A última década viu o estabelecimento de vários programas estaduais e políticas de segurança pública que mostram que, por um lado, é possível mudar os paradigmas tradicionais da segurança pública. Por outro lado, as mudanças que permitem transformações mais profundas e permanentes serão possíveis apenas por meio de alterações estruturais na segurança pública em nível federal.
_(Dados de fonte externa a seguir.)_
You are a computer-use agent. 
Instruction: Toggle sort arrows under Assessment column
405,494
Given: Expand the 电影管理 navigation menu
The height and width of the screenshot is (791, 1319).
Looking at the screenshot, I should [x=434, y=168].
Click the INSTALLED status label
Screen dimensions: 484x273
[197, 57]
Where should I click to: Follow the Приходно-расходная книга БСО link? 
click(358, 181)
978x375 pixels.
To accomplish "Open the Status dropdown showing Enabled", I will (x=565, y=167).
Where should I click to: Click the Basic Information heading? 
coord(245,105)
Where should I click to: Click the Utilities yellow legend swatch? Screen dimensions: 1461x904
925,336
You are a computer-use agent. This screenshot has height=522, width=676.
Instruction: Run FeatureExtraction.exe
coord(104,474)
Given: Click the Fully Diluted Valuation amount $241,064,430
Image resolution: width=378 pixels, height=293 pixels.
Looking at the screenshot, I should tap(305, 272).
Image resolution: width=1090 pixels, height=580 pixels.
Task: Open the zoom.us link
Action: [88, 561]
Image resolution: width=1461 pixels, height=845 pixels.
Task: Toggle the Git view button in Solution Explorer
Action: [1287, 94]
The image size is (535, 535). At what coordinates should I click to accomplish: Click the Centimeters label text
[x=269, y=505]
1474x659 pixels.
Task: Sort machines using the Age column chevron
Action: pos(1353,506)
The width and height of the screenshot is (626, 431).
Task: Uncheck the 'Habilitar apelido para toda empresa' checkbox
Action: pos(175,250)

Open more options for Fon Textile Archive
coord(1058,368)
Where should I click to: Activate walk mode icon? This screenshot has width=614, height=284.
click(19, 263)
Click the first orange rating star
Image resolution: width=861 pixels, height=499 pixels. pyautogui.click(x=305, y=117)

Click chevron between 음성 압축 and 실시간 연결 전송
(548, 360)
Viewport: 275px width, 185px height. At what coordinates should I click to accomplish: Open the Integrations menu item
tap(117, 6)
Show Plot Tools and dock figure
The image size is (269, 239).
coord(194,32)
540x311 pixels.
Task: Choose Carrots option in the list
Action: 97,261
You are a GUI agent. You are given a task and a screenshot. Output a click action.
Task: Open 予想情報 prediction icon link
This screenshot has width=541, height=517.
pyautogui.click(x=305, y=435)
O Fórum tem sido um defensor exemplar de tais mudanças estruturais, ainda não realizadas, e continua a advogar por essa transformação fundamental.

Apesar desses desafios, é importante destacar o que o Fórum, sob a corajosa liderança de Renato Sérgio de Lima e Samira Bueno, e sustentado pelo apoio incansável da equipe, proporcionou ao país. Primeiro, conferiu legitimidade ao campo da segurança pública e policiamento junto à comunidade acadêmica das ciências sociais aplicadas. Em segundo lugar, e não menos importante, promoveu a relevância dos dados, das políticas baseadas em evidências e da qualidade da pesquisa. Uma boa gestão – eficiente, respeitosa e transparente – depende de informações de qualidade e de avaliações baseadas nessas informações. Acredito que demos origem à consciência de que a ausência de dados confiáveis torna impossível a instituição de políticas de segurança pública que respondam aos problemas mais graves da sociedade.